始めに
コンスタンディノス・カヴァフィス『蛮族を待ちながら』解説あらすじを書いていきます。
背景知識、語りの構造
カヴァフィスの作家性
カヴァフィスは一時期イギリスで過ごしており、初期は英文学の影響を強く受けていました。ロバート=ブラウニングからは特定の人物になりきって語る劇的独白の手法を学びました。これは後のカヴァフィスの歴史詩において、歴史上の人物に語らせるスタイルの基礎となりました。初期のロマン主義的な詩風はテニスンの影響が見られます。オスカー=ワイルドからは美を至上のものとする考え方や、退廃的なムード、社会の裏側に目を向ける姿勢に影響を受けました。
19世紀末のフランス文学も彼の血肉となっています。都市の憂鬱、倦怠、そして禁じられた愛や快楽を詩にする態度は、ボードレールの『悪の華』に通じるものがあります。ヴァルレーヌの音楽的で繊細な表現、そして情熱と悔恨が入り混じる叙情性に影響を受けました。
カヴァフィスにとって、歴史家は文学者と同等、あるいはそれ以上の影響源でした。プルタルコスの伝記『対比列伝』は、カヴァフィスの詩の最大のインスピレーション源の一つです。ギボン『ローマ帝国衰亡史』も精読していました。
E.M. フォースターはアレクサンドリアでカヴァフィスと出会い、彼の詩をヨーロッパに紹介しました。フォースターとの交流が、カヴァフィスのアレクサンドリアの詩人としての自覚を強めた側面もあります。
蛮族という解決
テーマは結びの言葉に集約されています。「蛮族が来ないとなると、我々はどうなるのだ。あの者たちは、一つの解決策であったのに」と。社会や国家が腐敗し、内側から崩壊しかけているとき、外敵の存在は、バラバラな国民を一つにまとめ、現状の不満を逸らすための便利な道具になります。市民も皇帝も、蛮族が来ることを恐れているフリをしながら、実は蛮族が来て、今の退屈で機能不全な日常をぶち壊してくれることを心のどこかで期待しているのです。

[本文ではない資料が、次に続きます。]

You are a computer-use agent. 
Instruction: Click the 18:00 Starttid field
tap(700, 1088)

私たちは自分たちが文明人であると証明するために、野蛮な他者を必要とします。詩の中では、元老院議員も皇帝も、最高級の正装をして蛮族を迎えようとします。これは蛮族に見せつけるための虚飾です。しかし、蛮族が来ないことが判明した瞬間、彼らは自分たちのアイデンティティを失い、深い当惑に陥ります。敵がいないと、自分が何者であるかも分からなくなってしまうというアイロニーが描かれています。

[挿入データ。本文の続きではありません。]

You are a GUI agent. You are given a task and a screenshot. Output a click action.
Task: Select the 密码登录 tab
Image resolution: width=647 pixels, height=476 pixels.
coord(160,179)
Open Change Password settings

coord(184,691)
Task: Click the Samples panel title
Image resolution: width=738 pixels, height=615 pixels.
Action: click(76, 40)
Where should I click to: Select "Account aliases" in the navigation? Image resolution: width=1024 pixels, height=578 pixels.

詩に登場する人々は、蛮族を待つことを理由に、本来やるべき仕事をすべて放棄しています。蛮族が来れば法律なんて変えてしまうだろうから今は何もしなくていいという責任転嫁と怠慢が、国家を停滞させています。これは現代社会においても、特定の敵や危機を煽ることで、国内の問題から目を逸らさせる政治手法への鋭い風刺として読み解かれます。
物語世界
あらすじ
カヴァフィス『蛮族を待ちながら』は、問いかけと答えで進んでいく演劇的な構成の詩です。ある都市の広場で、人々が集まって何かを待っています。元老院は機能しておらず、議員たちはただ座っています。
なぜ議員たちは仕事をしないのかという問いに対し、今日蛮族がやってくるからだという答えが返ってきます。蛮族が来れば法律など無意味になるので、今は立法する必要がないという理屈です。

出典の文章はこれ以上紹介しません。